Model kontrak BOT (Built-Operation-Transfer), yang mengizinkan investor membangun lebih dahulu dengan jaminan pemerintah untuk mengoperasikan proyek itu selama kurun waktu tertentu (10-25 tahun), dan kemudian aset itu beralih ke negara adalah bukti bahwa pemerintah kita tidak bermental mandiri. Sepertinya negara diuntungkan, karena tidak perlu mengeluarkan dana dari APBN untuk pembangunan pertama. Kemudian, proyek itu akan menyerap banyak tenaga kerja dan memasukkan pajak yang juga tidak kecil. Pada akhirnya, proyek itu menjadi milik negara.
Model seperti ini banyak dipakai pada proyek-proyek dengan investasi sangat besar, seperti di Freeport, Arun-LNG dan sejenisnya. Akan tetapi, hampir tak pernah ada akuntabilitas yang sesungguhnya, seberapa besar sebenarnya keuntungan asing dari proyek-proyek semacam itu. Apalagi, biasanya, sebelum kontrak pertama berakhir, pihak asing sudah menyiapkan proyek berikutnya. Sementara itu, pada saat transfer ke pemerintah, teknologi pada proyek lama sudah sangat ketinggalan, atau cadangan sumber daya alam dan lingkungan yang mendukungnya sudah sangat tipis, sehingga proyek itu tidak ekonomis atau ekologis lagi.

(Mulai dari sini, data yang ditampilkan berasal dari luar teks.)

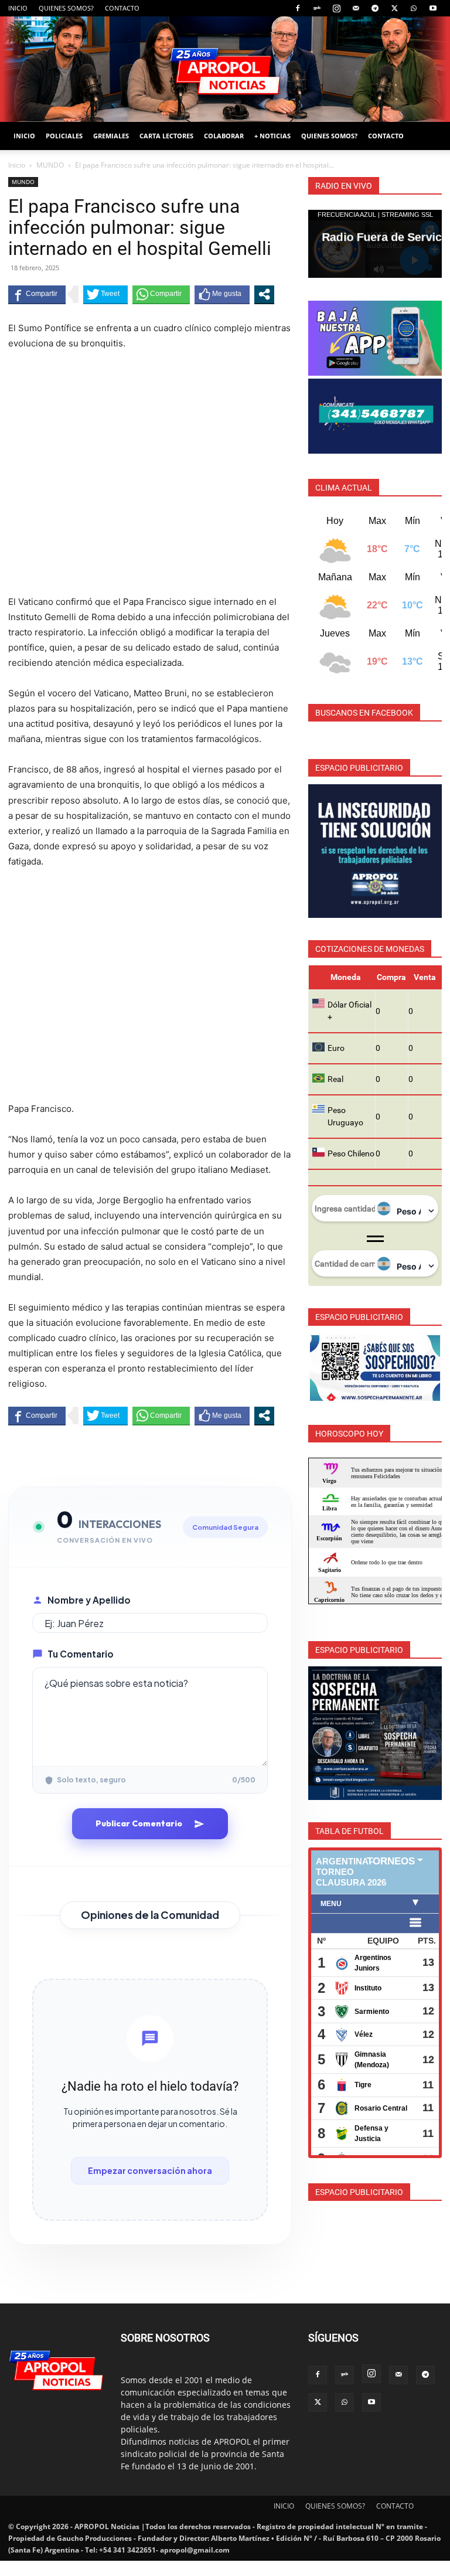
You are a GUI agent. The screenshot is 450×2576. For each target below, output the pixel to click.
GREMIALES (111, 135)
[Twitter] (394, 8)
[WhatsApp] (413, 8)
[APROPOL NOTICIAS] (225, 69)
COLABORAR (224, 135)
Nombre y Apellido (89, 1599)
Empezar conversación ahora (150, 2170)
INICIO (18, 8)
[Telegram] (375, 8)
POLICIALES (64, 135)
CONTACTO (122, 8)
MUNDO (50, 165)
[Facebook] (297, 8)
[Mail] (355, 8)
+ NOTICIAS (272, 135)
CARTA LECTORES (166, 135)
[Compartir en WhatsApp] (161, 294)
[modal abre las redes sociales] (264, 294)
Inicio (16, 165)
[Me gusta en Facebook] (222, 294)
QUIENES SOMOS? (66, 8)
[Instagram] (336, 8)
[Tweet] (105, 294)
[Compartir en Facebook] (37, 294)
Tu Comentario (80, 1653)
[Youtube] (433, 8)
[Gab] (317, 8)
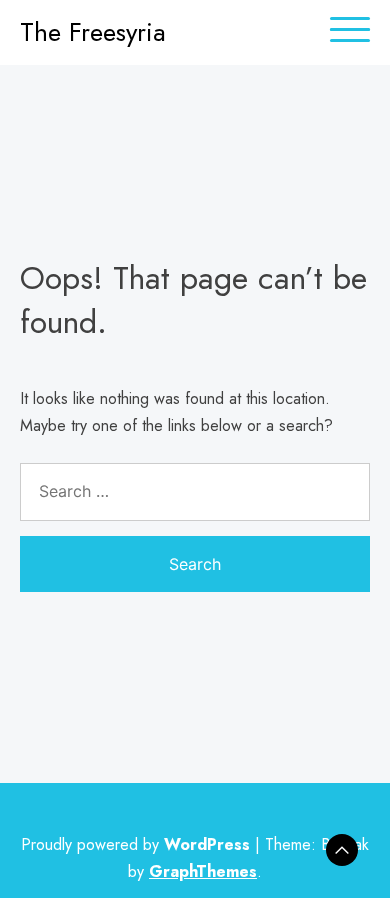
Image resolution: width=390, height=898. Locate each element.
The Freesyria (93, 32)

Di sisi lain, sistem ekonomi yang ada membuat banyak industri yang semula dinilai strategis, bahkan untuk keperluan militer di saat perang, justru dilego untuk menutup defisit APBN akibat krisis perbankan. Masih segar dalam ingatan kita tentang penjualan Indosat ke STT Singapore, atau sekarang yang masih dalam wacana adalah penjualan PT Dirgantara Indonesia. Hasilnya, strategi ekonomi yang ada selama ini belum pernah berhasil menjadikan kita sebagai bangsa yang benar-benar mandiri.
Pembangunan kita gagal menopang pertumbuhan ekonomi yang berkelanjutan. Bahkan, tidak berhasil membangkitkan kemampuan teknologi yang mendukung produktivitas industri. Selain itu, teknologi yang telah kita kuasai ternyata sulit menjadi andalan perindustrian kita sendiri.

Dampak luas ketergantungan ekonomi
Konstelasi politik dalam negeri sangat bergantung pada pihak asing. Karena aspek ekonomi bergantung pada pihak asing, pemerintah menjadi sangat takut bila sewaktu-waktu ada intervensi politik asing pada ekonomi. Mereka membayangkan kalau tiba-tiba produk nonmigas kita (seperti kayu atau tekstil) ditolak di luar negeri. Apa jadinya dengan ratusan ribu karyawan di sektor itu? Atau bagaimana nasib TKI bila dipulangkan dari luar negeri (seperti yang terjadi di Malaysia beberapa waktu lalu). Belum lagi ketakutan apabila kita diembargo, sehingga tidak bisa mengimpor suku cadang alat-alat militer, padahal tak sampai setengah dari pesawat tempur kita yang bisa terbang, atau kapal patroli kita yang laik berlayar. Tidaklah heran apabila kekuatan hankam kita hanya bisa “menonton” ketika kedaulatan wilayah kita dilecehkan asing, baik oleh kapal induk dan pesawat militer yang melintas tanpa pemberitahuan (buru-buru minta izin), atau oleh penjarah kayu, pencuri ikan, dan pengeruk pasir laut ilegal.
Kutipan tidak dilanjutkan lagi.